Paul Kane shits books; eight novels, seven novellas, nine short story collections, and thirteen edited/co-edited books. Best known for his Hooded Man series, retelling Robin Hood in a post-apocalypse world, Monsters collects together 17 stories and a dark ditty that have mostly been written for genre magazines and other collections over the past 16 years.
They say don’t judge a book by its cover – but when the cover art has been painted by Clive Barker, it’s certainly worth a second glance. The monster on the cover – all rainbow whorls, grinning teeth and eye sockets – stands side on, looking over its right shoulder at the reader. Standing out against a jaundiced background, it is watching us as we watch it – seemingly posing the question ‘Who exactly is the monster here?’
Don’t go looking for answers in Nicholas Vince’s foreword – he has little to say (‘Personally, I never read introductions in books.’), and nothing to add to a discussion of monstrousness. Paul Kane is much more helpful, with an afterword discussing the origins of his short stories. It’s interesting to see him develop as a writer from his early stories where he seems to be trying to find a voice to the more mature recent work. Of course the flip side of the coin is that you have to negotiate a few so-so and so-what stories to get to the tales that linger on in the imagination.
St August’s Flame deposits a random businessman with lots of money in an Egyptian desert in the middle of a storm. He quickly finds himself at a monastery during Earth Hour (candles only, folks), and somewhere in the catacombs beneath there may or may not be the eponymous flame (doing my best to avoid spoilers here). When the businessman finally gets his hands on it (oops) it reveals a lot more of the future than he, or indeed anyone else, can handle.

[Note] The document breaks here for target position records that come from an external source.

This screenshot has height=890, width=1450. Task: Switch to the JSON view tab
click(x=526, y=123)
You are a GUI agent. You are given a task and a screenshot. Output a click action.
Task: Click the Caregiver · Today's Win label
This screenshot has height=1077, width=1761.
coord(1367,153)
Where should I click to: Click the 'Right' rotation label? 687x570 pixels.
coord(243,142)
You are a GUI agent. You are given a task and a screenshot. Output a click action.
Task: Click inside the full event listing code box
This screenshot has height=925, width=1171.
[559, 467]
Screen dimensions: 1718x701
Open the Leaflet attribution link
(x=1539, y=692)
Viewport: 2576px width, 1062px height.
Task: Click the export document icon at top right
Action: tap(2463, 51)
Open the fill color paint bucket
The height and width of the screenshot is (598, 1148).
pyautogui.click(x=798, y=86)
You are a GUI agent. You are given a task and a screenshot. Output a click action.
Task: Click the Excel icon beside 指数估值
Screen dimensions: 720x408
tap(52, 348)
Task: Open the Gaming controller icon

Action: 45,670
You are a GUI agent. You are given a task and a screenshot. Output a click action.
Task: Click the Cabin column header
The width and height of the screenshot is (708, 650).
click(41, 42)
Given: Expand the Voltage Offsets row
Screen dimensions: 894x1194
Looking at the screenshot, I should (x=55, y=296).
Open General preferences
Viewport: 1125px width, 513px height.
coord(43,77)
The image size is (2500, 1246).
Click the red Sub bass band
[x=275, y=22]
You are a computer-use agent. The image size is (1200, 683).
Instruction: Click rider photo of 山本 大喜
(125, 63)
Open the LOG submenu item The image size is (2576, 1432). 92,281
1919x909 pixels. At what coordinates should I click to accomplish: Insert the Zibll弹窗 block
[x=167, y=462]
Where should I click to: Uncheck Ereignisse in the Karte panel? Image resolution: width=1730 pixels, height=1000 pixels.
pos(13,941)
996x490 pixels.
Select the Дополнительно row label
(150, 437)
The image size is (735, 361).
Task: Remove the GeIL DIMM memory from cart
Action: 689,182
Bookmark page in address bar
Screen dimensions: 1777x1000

Three connected stories – Nighlife, Half-Life, Lifetime – trace the melancholy arc of a werewolf from the North of England and his rapidly shrinking social circle. There’s real pathos here as we watch all the main characters, despite their many lycanthropic advantages and all that goddam hair, (spoiler alert) right royally fuck up their lives and those of everyone they come in to contact with.
Keeper of the Light is an original take on the diligent lighthouse keeper – it’s Earth Hour here too – as the protagonist fights to keep the lights on, and other things with sharp teeth at bay.
Another favourite was The Weeping Woman, which teaches us the important lesson that one should never, ever, under any circumstances, help one’s fellow citizens, especially when they have poor personal hygiene.
Kane is clearly at his best when plot-driven. Characterisation is generally brief, protagonists being clothes horses upon which to hang plot twists of varying degrees of originality. But when he is on form there are strong ideas here to raise the heaviest of eyebrows, and make you turn back to that monster on the front cover for company.